Frage 3: Welche Schutzmöglichkeiten bieten Sie Ihren Kunden an?

Als Unternehmen, das Daten für Steuerberater und deren Mandanten verarbeitet, stellt DATEV seit jeher besondere Sicherheitsanforderungen an sich selbst. IT-Sicherheit und Datenschutz sind sozusagen Bestandteil der DATEV-DNA. Wir verfügen über ein umfassendes Datenschutz- und Datensicherheitskonzept. Dabei handelt es sich um einen Mix aus baulichen, personellen, organisatorischen und natürlich technischen Vorkehrungen. Für den Umgang mit und den Zugriff auf Daten von der Aufbewahrung über den Transport bis hin zur Entsorgung greifen eine Vielzahl von präventiven und detektiven Sicherungsmaßnahmen und betrieblichen Datenschutzvorschriften, die durch eine Reihe von reaktiven Maßnahmen ergänzt werden. Technisch leistet sich DATEV für die Datensicherheit zwei Netzwerk-Ebenen. Diejenige, die zur Kommunikation mit Externen genutzt wird, ist mit einem ausgeklügelten System von Firewalls und Virenscannern gesichert. In die interne Ebene des DATEV-Netzwerks, in der Daten mit hoher Schutzwürdigkeit verarbeitet werden, gelangen ausschließlich geprüfte und als ungefährlich eingestufte Daten. Die von DATEV betrieben Cloud-Lösungen befinden sich ebenfalls auf höchstem Sicherheitsniveau und der Zugriff darauf ist grundsätzlich über eine Zwei-Komponenten-Authentifizierung abgesichert. Nur wer die Besitzkomponente (Smartcard oder Smartphone mit entsprechender App) im Zugriff hat und gleichzeitig die Wissenskomponente (gültige PIN) kennt, bekommt Zugriff auf Anwendungen und Daten.

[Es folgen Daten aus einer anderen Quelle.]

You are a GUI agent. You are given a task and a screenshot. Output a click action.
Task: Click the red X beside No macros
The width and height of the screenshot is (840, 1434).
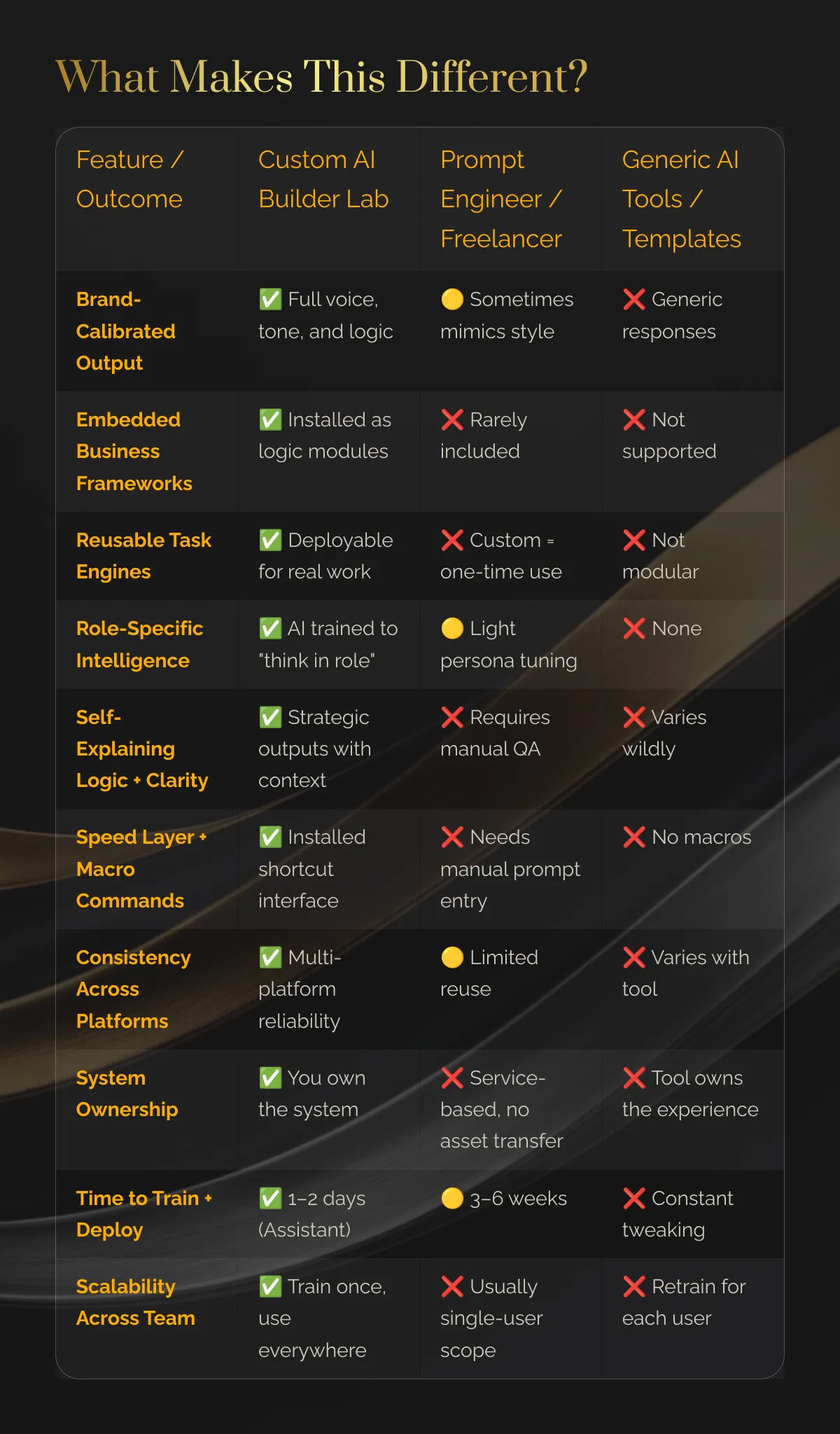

Frage 4: Wurde Ihr Unternehmen auch in jüngster Vergangenheit Opfer eines digitalen Angriffs? Falls ja, was haben Sie unternommen?

Versuche, in unser Netzwerk zu gelangen, registrieren wir täglich. Unsere Sicherheitsmechanismen sind aber so ausgelegt, dass sie uns bislang immer vor Schaden bewahrt haben.


Über Dr. Jörg Spilker, Leiter Datenschutz und Informationssicherheit bei DATEV

Jörg Spilker ist der Datenschutzbeauftragte der DATEV eG. In dieser Funktion ist er verantwortlich für das Datenschutz-Management des Unternehmens. Damit eng verbunden ist sein zweites Aufgabengebiet, die Informationssicherheit, so dass beide Themen in einer Abteilung zusammengefasst sind.
Jörg Spilker studierte in Erlangen Informatik und trat 2001 in das Unternehmen ein. In verschiedenen Führungsfunktionen leitete er u.a. die Entwicklung des DATEV-Webportals und der IT-Sicherheit, bevor er 2016 auf seine jetzige Position wechselte.